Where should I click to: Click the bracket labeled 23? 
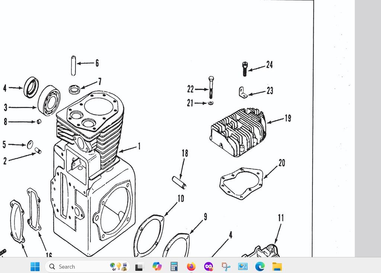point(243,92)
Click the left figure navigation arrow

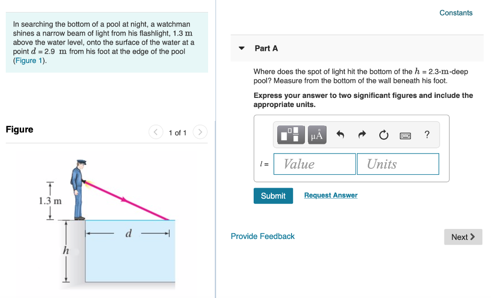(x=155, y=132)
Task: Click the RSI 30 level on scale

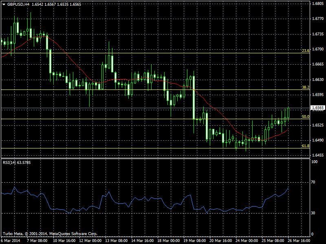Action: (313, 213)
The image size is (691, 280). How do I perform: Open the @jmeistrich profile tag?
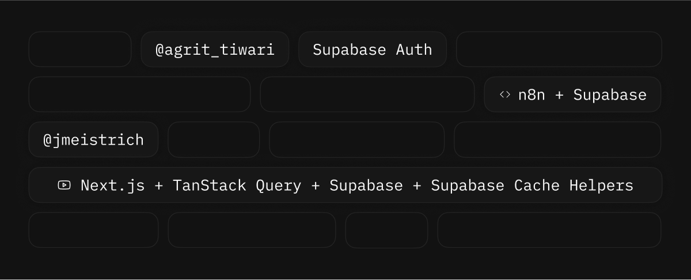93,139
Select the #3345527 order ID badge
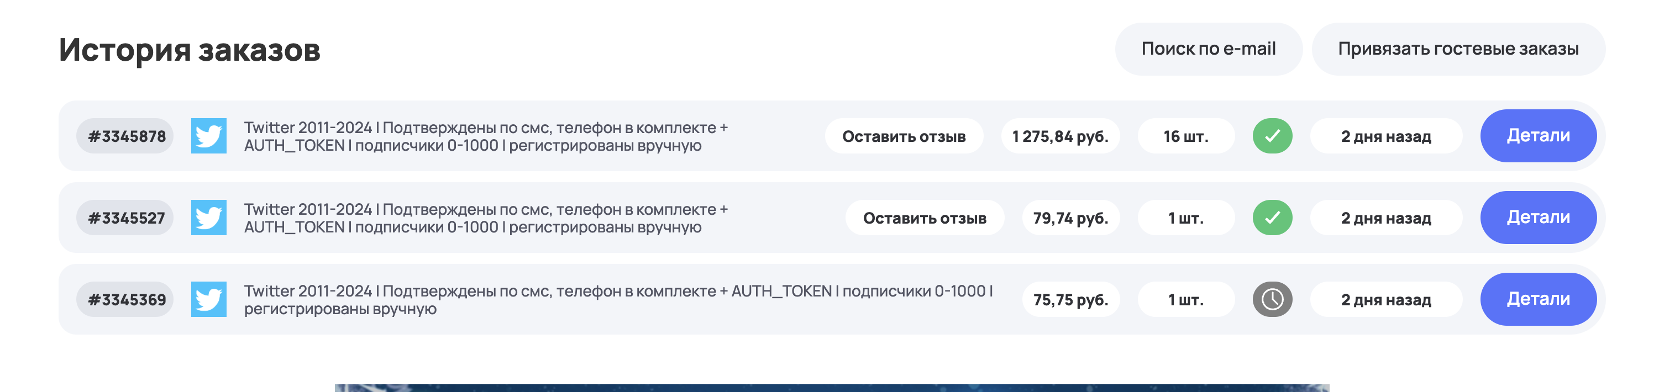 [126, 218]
=======
▶ **WHAT YOU ARE ASKED TO DO**:
Rewrite the records above, replacing "Click the" with "Tap the" wherever it occurs and leaving everything else unchanged. Omit the pictures from your answer.

▶ **REPLY**:
Where should I click to: Tap the bracket labeled 23? 
point(243,92)
Tap the left figure navigation arrow

(x=155, y=132)
Task: Tap the RSI 30 level on scale

Action: (313, 213)
The image size is (691, 280). How do I perform: Open the @jmeistrich profile tag?
93,139
Select the #3345527 order ID badge
 [126, 218]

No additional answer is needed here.